The mortgage industry has called for stamp duty to be completely overhauled, following the announcement that the coalition Government will review the effectiveness of raising stamp duty threshold for first-time buyers.
The Conservative manifesto pledged to make Labour’s two-year increase in the threshold to £250,000 for FTBs a permanent policy but the Liberal Democrat manifesto did not include the issue. Mortgage experts are asking for a shake-up in the way the tax is levied and warning the Chancellor not to introduce more punitive measures in his emergency Budget.
Chief executive of Email Mortgages, Michael White, says: “At a time when revenue is incredibly important to the exchequer, even the Conservatives, who you would ordinarily expect to arrange stamp duty in a fairer way, are working with their hands behind their back for the time being.

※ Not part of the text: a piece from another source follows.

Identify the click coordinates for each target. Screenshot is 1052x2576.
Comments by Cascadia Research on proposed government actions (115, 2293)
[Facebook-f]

“If George Osborne suddenly announced he might be removing the stamp duty concession, it would be incredibly disappointing but not entirely surprising.”
Stroud &Swindon sales and marketing director Linda Will says the system should be linked to indices to combat artificial pricing.
She says: “There is no doubt that stamp duty thresholds create artificial pricing in the housing market. Ideally, there should be some sort of link with price indices – the house price index would be the obvious place.”
White says the system is outdated and that reconfiguring the way in which stamp duty is calculated would be the ideal outcome of the review.
He says: “The whole stamp duty system is antiquated and is not a fair process. If they are going to look at the first-time buyer aspect, great.
“If they are going to look at the whole stamp duty regime and how it is calculated, better still.”
MoneyQuest managing director Simon Jackson says: “I would reduce the bottom rate or raise the threshold.”